MTLS encrypts server-to-server traffic. TLS is used for client-to-server (like instant messages) and signaling. Media flows like audio and video sharing are encrypted by Secure Real-Time Transport Protocol (SRTP)/TLS.
Where are the most overlooked Microsoft Teams vulnerabilities?
As we have seen with email, many times the end-user is the most vulnerable piece in the chain of security. Email phishing attacks are increasing rapidly and becoming very sophisticated. While the number of phishing attacks in Microsoft Teams is far less, there have been breaches with malicious links being posted in Teams messages (private chats and channel messages). Likewise, the potential exists for malicious files to be uploaded and make their way into your Teams deployment and then onto end-user devices.
Just like Teams leverages other Microsoft 365 workloads to deliver a fantastic collaboration experience, other management tools in the Microsoft 365 Security and Compliance ecosystem can be used to further secure the Teams application itself.
Microsoft Advanced Threat Protection (now called Microsoft Defender for Office 365), provides Safe Attachment and Safe Links capabilities to guard against malicious files and malware. The base service plan (Plan 1) of ATP provides this capability and can be purchased as an add-on or is included in the full E5 license. There are also third-party management vendors that provide different layers of anti-phishing and anti-malware protection.
What is the importance of monitoring?
The value in monitoring is that it helps you understand what’s changing in your environment and can auto alert on anomalies.
Tools and technologies like Microsoft Teams are easy for you to deploy and for your co-workers to use, but that’s not where your job ends. When you create a baseline and monitor activity, you see the changes in who has access to what, who’s adding and removing data, and how that data is being used. In case of a security-related incident, monitoring with history makes it easier for you to trace backwards in time.
Does Microsoft Teams security extend to endpoint protection?
As we’ve described, Teams offers security as part of Microsoft’s greater Microsoft 365 and Azure suites. It also offers Enterprise Mobility + Security (EMS), which is another group of security features like Azure AD, Intune, multi-factor authentication and Endpoint Configuration Manager.
With Intune, a part of EMS, you can ensure that users have access to your Office 365 resources only from devices that meet the compliance criteria you specify. For example, you can exclude devices that are jailbroken or that have no anti-virus protection.
Teams also honors Azure Active Directory Conditional Access policies. For example, you can configure policies to restrict Teams app usage to devices that are Intune-compliant or joined to your domain.
Microsoft Defender for Identity (formerly Azure Advanced Threat Protection), also a part of EMS, extends to Teams the same advanced identity protection, and machine learning intelligence to protect from cyber-attacks.
Summary
As a growing share of the global workplace continues to shift to “work from anywhere” and Microsoft Teams is deployed and used by millions of users, it is important to understand all areas of Microsoft Teams security and configure it to meet the security and governance requirements for your organization.
This article was a primer and provides an overview of the major areas required to secure Microsoft Teams.

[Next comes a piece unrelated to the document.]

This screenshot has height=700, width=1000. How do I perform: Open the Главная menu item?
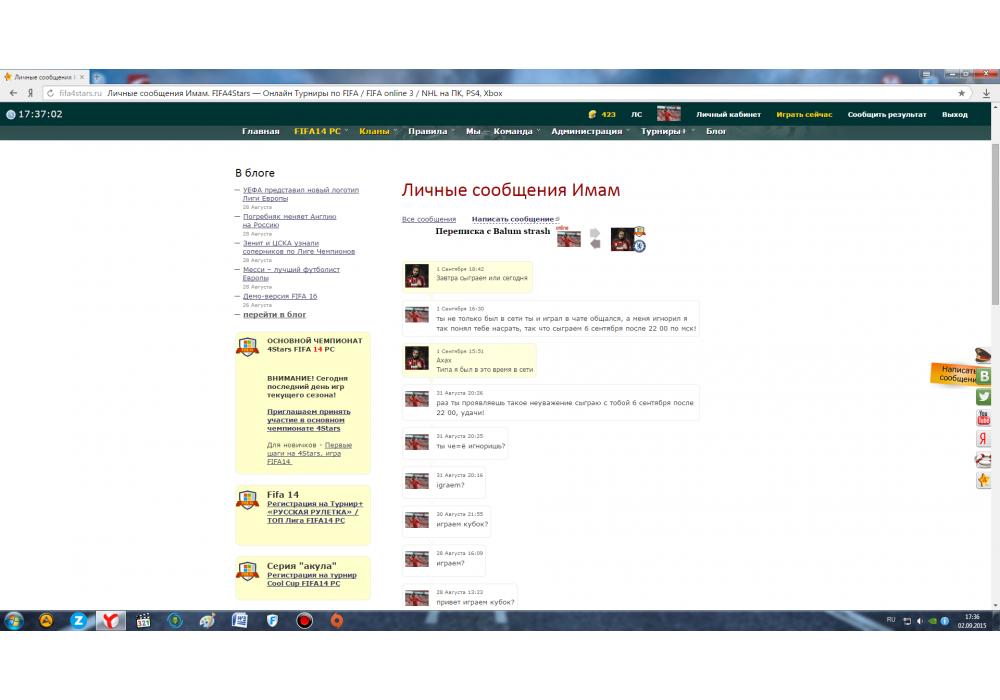coord(261,131)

Teams can be further secured by leveraging advanced Azure AD identity features, and peripheral Microsoft (or third-party) solutions such as endpoint security. These areas require separate expertise to configure accordingly.
The good news is, the big wins from a Microsoft Teams security perspective lie in the basics outlined in this article. There are plenty of additional materials available from Microsoft such as the top 12 tasks for security teams to support working from home that you can use as checklists to cover the basics.
Microsoft Teams has become critical to business continuity. Do what you can by securing Teams and maximizing user collaboration to ensure that continuity is not compromised.